The conversion rate and the like are calculated as follows:
the results obtained are shown in Table 6, and the test results of example 13 are shown in Table 7.
TABLE 6
/>
TABLE 7
As can be seen from the results in Table 6, in examples 1-26, the deacidified Fischer-Tropsch olefins had higher feed conversion and higher product aldehyde selectivity than the non-deacidified Fischer-Tropsch olefins, indicating that the deacidified Fischer-Tropsch olefins were better in catalyst activity. As can be seen from the results of examples 6 to 17, the hydroformylation reaction was carried out with triphenylphosphine as ligand and for Fischer-Tropsch C 5 -C 7 Deacidifying the olefin to obtain C 5 -C 7 The conversion of olefins was not less than 89wt%, the selectivity of product aldehyde was not less than 93.7wt%, the normal-to-iso ratio of product aldehyde was not more than 3.3, fischer-Tropsch C of example 17 5 -C 11 The conversion rate of the mixed olefin is only 72.7%, which shows that the ligand triphenylphosphine is suitable for the hydroformylation of Fischer-Tropsch olefins with shorter carbon chains and low requirement on the normal-to-iso ratio of aldehyde. As can be seen from the results of examples 22-25, the preferred ligand 4, 5-bis (diphenylphosphine) -9, 9-dimethylxanthene is suitable for hydroformylation of Fischer-Tropsch olefins with longer carbon chains, the conversion rate is greater than or equal to 94.8%, the selectivity is greater than or equal to 94.4%, the normal-to-iso ratio is greater than or equal to 28.2, the phosphine ligand of example 26 is triphenylphosphine sodium trimetaphosphate, the conversion rate, the selectivity and the normal-to-iso ratio of the obtained product are poor, and the effect of using triphenylphosphine and 4, 5-bis (diphenylphosphine) -9, 9-dimethylxanthene ligand is better than that of triphenylphosphine sodium trimetaphosphate. The cyclic test of example 13 shows that after 7 reactions, the conversion rate of the raw materials is reduced, because the catalyst is easy to deactivate at high temperature and is easy to oxidize, and the catalyst is deactivated during reduced pressure distillation, but the selectivity and the positive-to-negative ratio of the product aldehyde are not changed greatly, which means that rhodium loss is very little, and the production cost is saved.
The preferred embodiments of the present invention have been described in detail above, but the present invention is not limited thereto.

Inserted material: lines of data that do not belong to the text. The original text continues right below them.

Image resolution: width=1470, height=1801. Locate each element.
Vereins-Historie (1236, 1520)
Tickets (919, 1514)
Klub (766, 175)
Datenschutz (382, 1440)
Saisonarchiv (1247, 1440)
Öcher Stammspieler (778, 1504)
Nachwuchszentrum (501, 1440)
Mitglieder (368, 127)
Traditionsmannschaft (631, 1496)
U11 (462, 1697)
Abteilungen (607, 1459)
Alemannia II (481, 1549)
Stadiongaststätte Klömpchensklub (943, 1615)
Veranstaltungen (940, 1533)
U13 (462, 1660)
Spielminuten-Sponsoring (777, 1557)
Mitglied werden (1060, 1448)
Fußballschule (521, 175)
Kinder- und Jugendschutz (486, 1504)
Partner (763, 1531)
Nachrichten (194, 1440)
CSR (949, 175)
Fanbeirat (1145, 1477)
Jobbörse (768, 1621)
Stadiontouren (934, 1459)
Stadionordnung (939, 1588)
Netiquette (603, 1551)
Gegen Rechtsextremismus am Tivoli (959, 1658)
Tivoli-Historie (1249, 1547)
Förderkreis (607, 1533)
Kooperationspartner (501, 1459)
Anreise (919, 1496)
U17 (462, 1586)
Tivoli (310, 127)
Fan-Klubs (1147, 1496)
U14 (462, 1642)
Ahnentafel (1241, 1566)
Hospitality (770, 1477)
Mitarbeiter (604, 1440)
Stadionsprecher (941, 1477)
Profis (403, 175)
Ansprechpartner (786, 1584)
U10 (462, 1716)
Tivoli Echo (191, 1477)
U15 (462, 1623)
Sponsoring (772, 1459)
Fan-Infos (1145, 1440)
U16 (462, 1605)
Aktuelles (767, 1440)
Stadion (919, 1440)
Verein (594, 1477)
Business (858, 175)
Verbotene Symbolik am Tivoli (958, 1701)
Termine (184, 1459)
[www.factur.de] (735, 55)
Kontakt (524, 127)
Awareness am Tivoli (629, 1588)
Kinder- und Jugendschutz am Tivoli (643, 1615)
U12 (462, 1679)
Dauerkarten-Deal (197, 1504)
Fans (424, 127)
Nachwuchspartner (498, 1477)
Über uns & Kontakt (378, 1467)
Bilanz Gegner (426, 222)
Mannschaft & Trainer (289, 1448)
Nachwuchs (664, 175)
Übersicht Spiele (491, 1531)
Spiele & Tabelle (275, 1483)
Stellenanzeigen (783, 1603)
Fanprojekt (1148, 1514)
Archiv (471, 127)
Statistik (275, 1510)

Within the scope of the technical idea of the invention, a number of simple variants of the technical solution of the invention are possible, including combinations of the individual technical features in any other suitable way, which simple variants and combinations should likewise be regarded as being disclosed by the invention, all falling within the scope of protection of the invention.
Claims (13)
1. A process for the hydroformylation of a fischer-tropsch product, the process comprising:
in the presence of a catalyst and a solvent, contacting a Fischer-Tropsch product with synthesis gas to carry out hydroformylation reaction;
the method further comprises the steps of: before the hydroformylation reaction, mixing a Fischer-Tropsch product with alkali liquor for deacidification;
the deacidification treatment is carried out under the condition of stirring, and the conditions of the deacidification treatment comprise: the temperature is 20-40 ℃, the pressure is 0.01-0.1MPa, the stirring speed is 400-800r/min, and the time is 200-300min;
the catalyst is a rhodium-containing complex; wherein the weight ratio of rhodium precursor to ligand used for preparing the rhodium-containing complex is 1:10-105; the ligand is selected from 4, 5-bis (diphenylphosphine) -9, 9-dimethylxanthene; the rhodium precursor is selected from Rh (acac) (CO) 2 ;
The consumption of the synthesis gas is such that the pressure of the hydroformylation reaction is 1-7MPa;
the hydroformylation reaction is carried out under stirring;
the conditions of the hydroformylation reaction include: the temperature is 90-120 ℃, the stirring speed is 400-800r/min, and the time is 1-6h;
the Fischer-Tropsch product is C 5 -C 11 Fractions of the Fischer-Tropsch C 5 -C 11 The composition of the fractions was: 2-5wt% of 1-pentene, 10-15wt% of 1-hexene, 15-20wt% of 1-heptene, 18-20wt% of 1-octene, 19-20wt% of 1-nonene, 0.1-1wt% of 1-decene, 0.1-1wt% of 1-undecene and C 5 -C 11 26.5 to 30 weight percent of mixed alkane and C 5 -C 11 1-2wt% of mixed isoolefin, 4-5wt% of oxygen-containing compound and 1.6-1.8mgKOH/g of acid value.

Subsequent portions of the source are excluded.